::: Task material :::
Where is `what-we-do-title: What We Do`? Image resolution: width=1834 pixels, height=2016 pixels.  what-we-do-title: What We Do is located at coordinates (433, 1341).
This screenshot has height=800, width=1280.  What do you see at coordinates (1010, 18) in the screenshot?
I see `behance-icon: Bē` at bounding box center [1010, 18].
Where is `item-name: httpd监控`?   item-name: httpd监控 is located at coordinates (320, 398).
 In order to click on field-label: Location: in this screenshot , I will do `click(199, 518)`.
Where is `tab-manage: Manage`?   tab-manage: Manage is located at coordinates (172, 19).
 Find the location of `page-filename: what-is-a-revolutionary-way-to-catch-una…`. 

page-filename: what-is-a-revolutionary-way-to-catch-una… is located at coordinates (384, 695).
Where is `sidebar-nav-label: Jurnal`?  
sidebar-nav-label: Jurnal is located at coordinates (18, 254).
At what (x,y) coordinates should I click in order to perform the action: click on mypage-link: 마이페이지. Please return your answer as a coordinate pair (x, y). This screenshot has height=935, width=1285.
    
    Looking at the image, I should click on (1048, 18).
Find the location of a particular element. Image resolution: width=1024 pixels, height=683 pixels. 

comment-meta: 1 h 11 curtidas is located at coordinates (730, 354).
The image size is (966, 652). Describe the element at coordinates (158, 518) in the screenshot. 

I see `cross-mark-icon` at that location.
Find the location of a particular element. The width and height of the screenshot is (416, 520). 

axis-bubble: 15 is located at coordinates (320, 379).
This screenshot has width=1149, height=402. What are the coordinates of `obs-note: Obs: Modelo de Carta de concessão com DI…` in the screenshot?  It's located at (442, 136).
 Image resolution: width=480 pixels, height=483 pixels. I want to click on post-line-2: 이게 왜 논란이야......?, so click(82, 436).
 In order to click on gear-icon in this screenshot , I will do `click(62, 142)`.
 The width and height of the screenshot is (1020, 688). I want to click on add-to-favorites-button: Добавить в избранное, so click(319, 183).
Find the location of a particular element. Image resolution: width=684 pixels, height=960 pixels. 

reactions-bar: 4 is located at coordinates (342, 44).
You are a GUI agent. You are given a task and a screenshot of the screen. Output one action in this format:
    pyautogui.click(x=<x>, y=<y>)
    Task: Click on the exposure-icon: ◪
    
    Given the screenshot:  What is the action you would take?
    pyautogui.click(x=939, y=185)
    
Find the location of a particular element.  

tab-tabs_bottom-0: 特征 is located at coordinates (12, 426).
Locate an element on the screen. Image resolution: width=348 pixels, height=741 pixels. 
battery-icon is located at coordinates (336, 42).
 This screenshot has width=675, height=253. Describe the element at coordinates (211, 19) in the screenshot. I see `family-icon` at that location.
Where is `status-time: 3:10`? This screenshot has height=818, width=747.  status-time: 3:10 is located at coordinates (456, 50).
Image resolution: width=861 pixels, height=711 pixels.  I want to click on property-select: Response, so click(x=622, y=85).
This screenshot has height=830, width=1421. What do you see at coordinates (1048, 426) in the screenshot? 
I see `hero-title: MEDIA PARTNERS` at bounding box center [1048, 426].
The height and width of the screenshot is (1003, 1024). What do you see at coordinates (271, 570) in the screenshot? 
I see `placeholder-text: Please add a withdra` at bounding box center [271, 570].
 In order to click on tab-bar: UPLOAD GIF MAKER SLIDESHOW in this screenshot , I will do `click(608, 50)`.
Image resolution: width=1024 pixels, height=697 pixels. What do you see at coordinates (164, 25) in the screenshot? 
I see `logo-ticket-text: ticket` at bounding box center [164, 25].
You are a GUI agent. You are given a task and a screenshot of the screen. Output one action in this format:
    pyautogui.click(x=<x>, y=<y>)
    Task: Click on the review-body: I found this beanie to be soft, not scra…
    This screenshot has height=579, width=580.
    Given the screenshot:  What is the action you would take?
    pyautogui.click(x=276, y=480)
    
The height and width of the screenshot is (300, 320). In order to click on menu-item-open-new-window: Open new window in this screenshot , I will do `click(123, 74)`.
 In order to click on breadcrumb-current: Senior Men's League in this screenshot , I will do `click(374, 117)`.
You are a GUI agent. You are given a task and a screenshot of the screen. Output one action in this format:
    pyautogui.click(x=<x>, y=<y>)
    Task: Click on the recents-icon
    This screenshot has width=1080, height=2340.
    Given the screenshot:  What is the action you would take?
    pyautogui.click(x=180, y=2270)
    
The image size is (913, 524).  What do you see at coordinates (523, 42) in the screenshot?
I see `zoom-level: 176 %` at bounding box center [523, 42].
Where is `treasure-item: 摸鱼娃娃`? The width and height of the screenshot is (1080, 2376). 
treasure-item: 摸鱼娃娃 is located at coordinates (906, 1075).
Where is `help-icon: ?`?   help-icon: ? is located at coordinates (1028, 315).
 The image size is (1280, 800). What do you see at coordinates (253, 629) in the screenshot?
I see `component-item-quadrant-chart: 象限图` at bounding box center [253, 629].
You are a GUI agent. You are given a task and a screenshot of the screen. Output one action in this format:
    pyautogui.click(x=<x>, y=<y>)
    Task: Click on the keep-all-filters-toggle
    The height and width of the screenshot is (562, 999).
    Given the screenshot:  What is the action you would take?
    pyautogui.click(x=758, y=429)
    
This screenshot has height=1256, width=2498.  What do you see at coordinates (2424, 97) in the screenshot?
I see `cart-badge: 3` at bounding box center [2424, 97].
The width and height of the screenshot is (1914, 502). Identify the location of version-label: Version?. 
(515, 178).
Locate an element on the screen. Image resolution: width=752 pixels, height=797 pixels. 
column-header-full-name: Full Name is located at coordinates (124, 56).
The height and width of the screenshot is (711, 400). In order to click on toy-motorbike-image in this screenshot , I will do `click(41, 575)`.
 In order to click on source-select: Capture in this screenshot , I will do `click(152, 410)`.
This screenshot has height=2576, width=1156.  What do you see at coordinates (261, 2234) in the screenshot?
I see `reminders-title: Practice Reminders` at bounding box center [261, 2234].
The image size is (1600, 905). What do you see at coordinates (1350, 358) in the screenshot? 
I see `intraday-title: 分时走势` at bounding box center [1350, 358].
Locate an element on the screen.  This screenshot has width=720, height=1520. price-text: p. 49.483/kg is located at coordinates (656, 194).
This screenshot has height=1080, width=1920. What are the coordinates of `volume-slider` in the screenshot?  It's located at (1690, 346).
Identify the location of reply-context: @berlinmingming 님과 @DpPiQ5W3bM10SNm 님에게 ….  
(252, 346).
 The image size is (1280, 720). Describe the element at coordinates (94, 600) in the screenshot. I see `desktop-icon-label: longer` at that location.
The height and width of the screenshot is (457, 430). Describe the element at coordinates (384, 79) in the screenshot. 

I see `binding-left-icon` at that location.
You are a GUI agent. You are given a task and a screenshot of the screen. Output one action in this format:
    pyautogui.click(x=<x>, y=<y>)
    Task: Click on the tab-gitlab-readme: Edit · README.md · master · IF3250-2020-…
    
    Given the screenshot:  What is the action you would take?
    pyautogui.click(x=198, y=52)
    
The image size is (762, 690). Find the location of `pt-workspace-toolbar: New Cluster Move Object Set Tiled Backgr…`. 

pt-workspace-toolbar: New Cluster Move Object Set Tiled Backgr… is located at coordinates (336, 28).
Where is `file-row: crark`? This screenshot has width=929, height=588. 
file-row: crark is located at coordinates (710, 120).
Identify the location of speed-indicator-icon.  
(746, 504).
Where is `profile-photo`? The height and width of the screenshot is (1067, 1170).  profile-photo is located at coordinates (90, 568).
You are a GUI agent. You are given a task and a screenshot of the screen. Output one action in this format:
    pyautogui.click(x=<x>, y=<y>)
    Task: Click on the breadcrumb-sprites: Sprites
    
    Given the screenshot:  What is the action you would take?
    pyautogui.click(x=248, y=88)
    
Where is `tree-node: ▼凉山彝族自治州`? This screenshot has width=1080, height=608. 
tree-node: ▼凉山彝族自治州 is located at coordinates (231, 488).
:::
**Activity**
Render the lines of the records starting at the one containing "coordinates (320, 398)." and ending at the one containing "pyautogui.click(x=939, y=185)" as a Markdown table with the columns No. and Line, omitting blank lines.

**Output**
| No. | Line |
|---|---|
| 1 | Where is `item-name: httpd监控`?   item-name: httpd监控 is located at coordinates (320, 398). |
| 2 |  In order to click on field-label: Location: in this screenshot , I will do `click(199, 518)`. |
| 3 | Where is `tab-manage: Manage`?   tab-manage: Manage is located at coordinates (172, 19). |
| 4 |  Find the location of `page-filename: what-is-a-revolutionary-way-to-catch-una…`.  |
| 5 | page-filename: what-is-a-revolutionary-way-to-catch-una… is located at coordinates (384, 695). |
| 6 | Where is `sidebar-nav-label: Jurnal`?   |
| 7 | sidebar-nav-label: Jurnal is located at coordinates (18, 254). |
| 8 | At what (x,y) coordinates should I click in order to perform the action: click on mypage-link: 마이페이지. Please return your answer as a coordinate pair (x, y). This screenshot has height=935, width=1285. |
| 9 |     Looking at the image, I should click on (1048, 18). |
| 10 | Find the location of a particular element. Image resolution: width=1024 pixels, height=683 pixels.  |
| 11 | comment-meta: 1 h 11 curtidas is located at coordinates (730, 354). |
| 12 | The image size is (966, 652). Describe the element at coordinates (158, 518) in the screenshot.  |
| 13 | I see `cross-mark-icon` at that location. |
| 14 | Find the location of a particular element. The width and height of the screenshot is (416, 520).  |
| 15 | axis-bubble: 15 is located at coordinates (320, 379). |
| 16 | This screenshot has width=1149, height=402. What are the coordinates of `obs-note: Obs: Modelo de Carta de concessão com DI…` in the screenshot?  It's located at (442, 136). |
| 17 |  Image resolution: width=480 pixels, height=483 pixels. I want to click on post-line-2: 이게 왜 논란이야......?, so click(82, 436). |
| 18 |  In order to click on gear-icon in this screenshot , I will do `click(62, 142)`. |
| 19 |  The width and height of the screenshot is (1020, 688). I want to click on add-to-favorites-button: Добавить в избранное, so click(319, 183). |
| 20 | Find the location of a particular element. Image resolution: width=684 pixels, height=960 pixels.  |
| 21 | reactions-bar: 4 is located at coordinates (342, 44). |
| 22 | You are a GUI agent. You are given a task and a screenshot of the screen. Output one action in this format: |
| 23 |     pyautogui.click(x=<x>, y=<y>) |
| 24 |     Task: Click on the exposure-icon: ◪ |
| 25 |     Given the screenshot:  What is the action you would take? |
| 26 |     pyautogui.click(x=939, y=185) |